Since my last blog post I have finished scanning the field notes of Alban Stewart, the expedition botanist, and I have moved on to Washington Ochsner’s geology field notes. The pages are unbound and very brittle, so I have to be quite gentle with them and handle them as little as possible.
During the year the expedition was in the Galapagos, the scientists went to several islands multiple times. It seems that after the expedition these notes were reordered by island, so I check closely while scanning to make sure that the pages are not out of place.

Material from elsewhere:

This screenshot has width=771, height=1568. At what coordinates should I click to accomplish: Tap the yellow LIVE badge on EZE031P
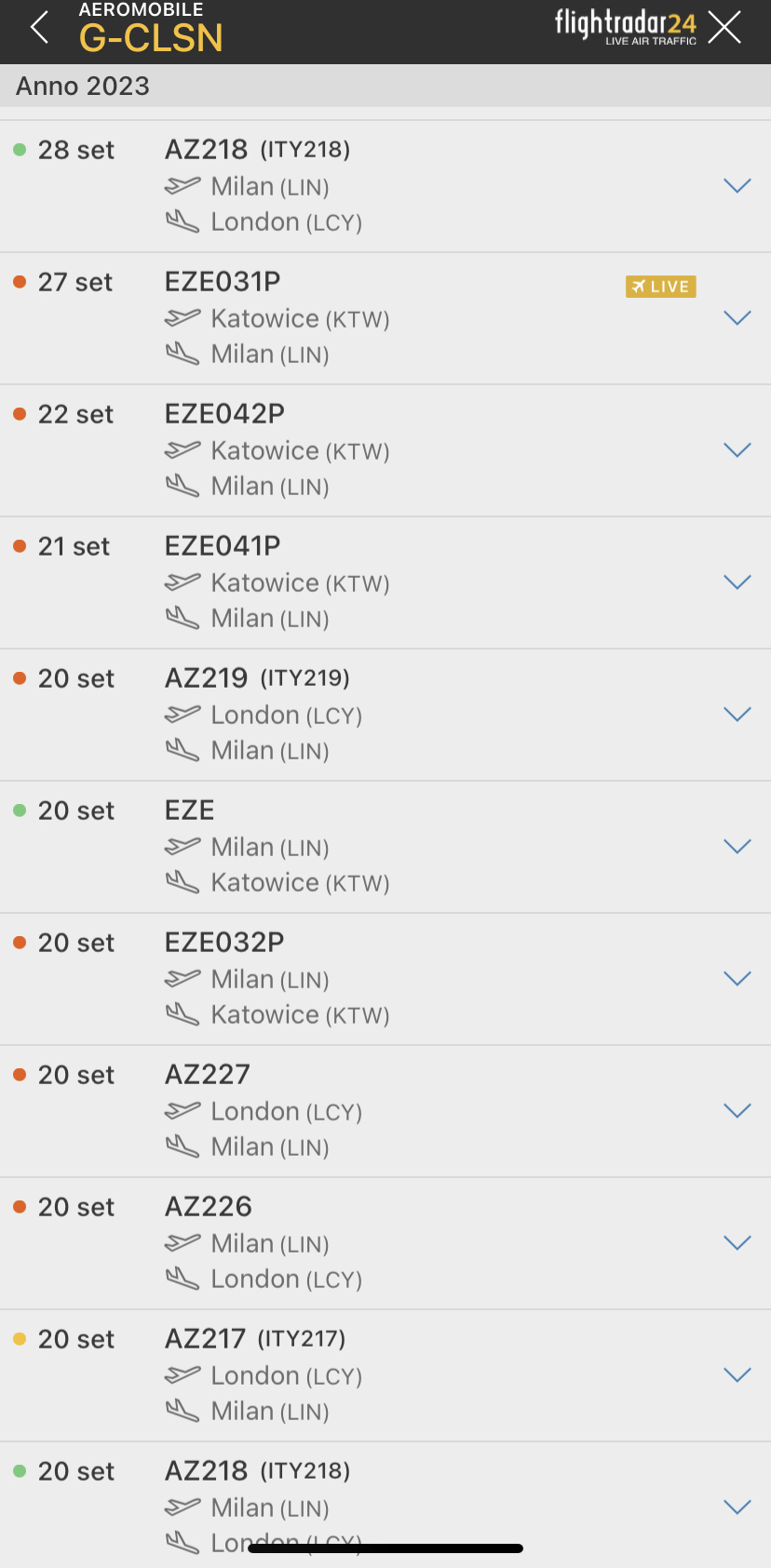click(660, 287)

Ochsner’s geology journal is divided into four sections:
The first, and largest section, is comprised of notes and general observations. It describes geological formations, strata, and rock composition. In this section he often describes a formation or an island’s origin, and explains how it may relate to other islands in the Galapagos chain. This section also contains interesting figures and maps to help visualize the descriptions. The maps and figures show rock strata and geological formations— such as lakes, cliffs, craters, and volcanic formations—with numbers or alpha-notations connecting features to the notes. These have been some of my favorite parts of the notes. I enjoy cartography, particularly old maps, and it is fascinating to read through Ochsner’s notes and connect them to his drawings.
Ochsner called the second section “occasional ideas.” These seem to be general thoughts that did not fit in with the notes on specific islands. It also contains citations for literature related to his observations.
The third section is a rock specimen catalog. This section contains a list of rock specimens Ochsner, and other members of the expedition, collected on the various islands. He assigned the specimens a unique catalog number and also a number relating to where they were found.
The final section consists of photograph metadata. This is descriptive information that corresponds to images taken during the expedition.
I am almost finished digitizing Ochsner’s field notes, and, after receiving further training with the imaging hardware and software, I will probably begin taking high resolution digital images of finch specimens. It should be lots of fun!